As of Dec, 2017, AWS accounted for 57% of the total Kubernetes workloads in operation. This is not surprising, given AWS is the leading public cloud service provider and has built an ecosystem around its services. What could come as a surprise to most CFO’s and IT managers is the AWS bill they get handed at the end of each month.
Actual Kubernetes costs on AWS can vary significantly from estimated amounts, leaving a lot of room for cost reductions to be made. Why does this happen and what can you do about it? Read on to learn about the 7 things that can help optimize your AWS Kubernetes costs.
Kubernetes deployments on AWS abstract resources from the underlying EC2 compute infrastructure. In a production environment, a Kubernetes node will most likely refer to an AWS instance. Choosing the right AWS instance to run Kubernetes clusters has a direct impact on AWS Kubernetes costs.
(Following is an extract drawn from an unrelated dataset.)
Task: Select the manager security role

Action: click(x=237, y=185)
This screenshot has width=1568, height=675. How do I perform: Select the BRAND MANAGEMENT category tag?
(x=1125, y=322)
Instances come in all shapes and sizes, with different combinations of memory and compute resources. The same is true of Kubernetes pods, with differing resource requirements. The challenge with controlling AWS Kubernetes costs is to ensure pods stack efficiently onto your AWS instances.
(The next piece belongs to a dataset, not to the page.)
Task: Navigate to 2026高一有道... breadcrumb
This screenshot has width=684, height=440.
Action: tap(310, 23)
A helpful way of thinking about this is in terms of the video game Tetris. In this analogy, the screen represents an AWS instance and the blocks represent Kubernetes pods. However, one crucial difference with a game of tetris is that you can change the screen size i.e. choose another AWS instance, which more closely matches your pod size. You can also change the block (pod) size, but we will get into that later.
The size, number and historical resource usage patterns of pods all factor into the decision of choosing an appropriate AWS instance. Applications can also be either memory or CPU intensive, which also has an impact on the type of instance that should be chosen.
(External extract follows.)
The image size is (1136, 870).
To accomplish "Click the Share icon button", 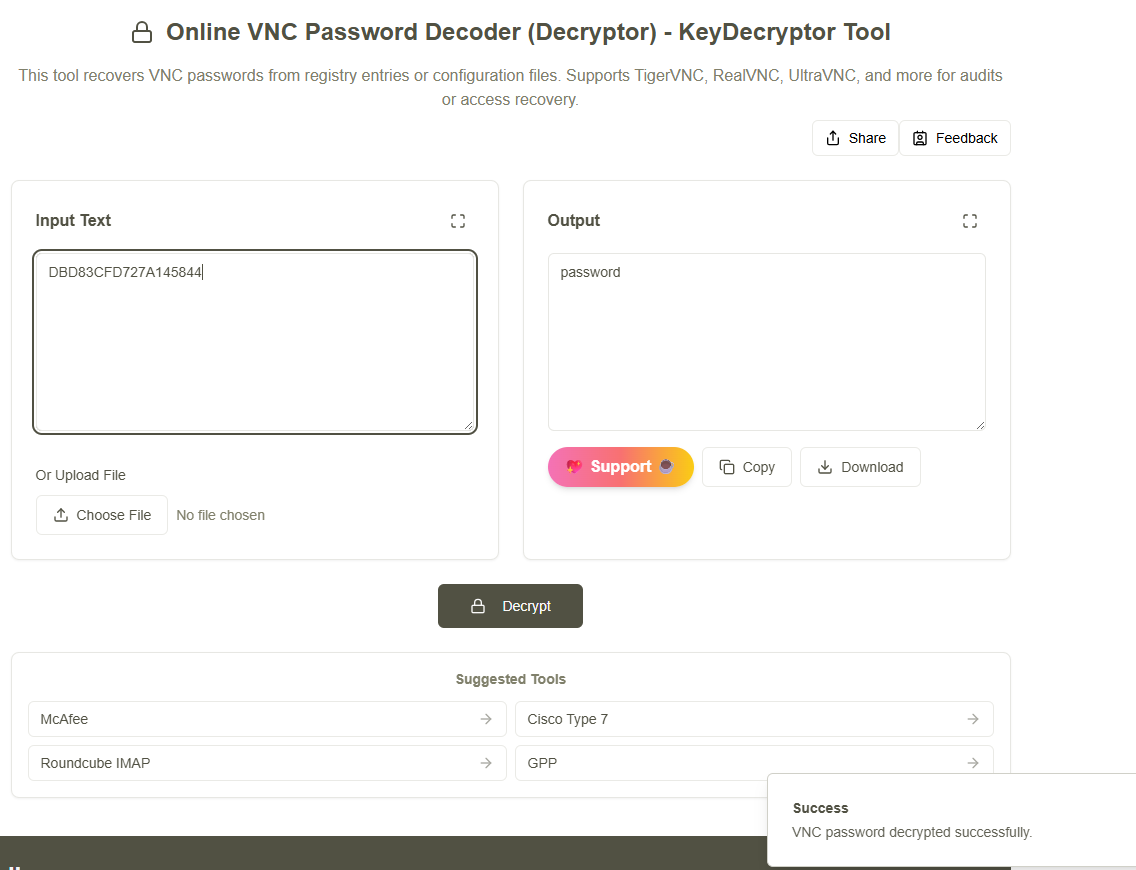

Ultimately, ensuring that the resource usage of your Kubernetes pods corresponds with the total CPU and memory available on the AWS instances they leverage is crucial to ensuring optimal resource usage and reducing AWS costs.
AWS instances also come in several billing profiles; on-demand, reserved and spot instances. Spot instances are the cheapest but can be terminated with a notice of 2 minutes, whereas on-demand instances are the costliest but provide the highest level of reliability. You can also reserve instances for a fixed period, to take advantage of lower costs. In turn decisions about which instance type to use directly impact the costs of running Kubernetes on AWS.
Reserved instances can reduce AWS instance costs by up-to 75%, right off the bat.
Spot instances are usually recommended for non mission-critical workloads with a high level of tolerance for interruptions. Recently however, intelligent workload management tools are enabling companies to leverage spot instances for mission critical applications too.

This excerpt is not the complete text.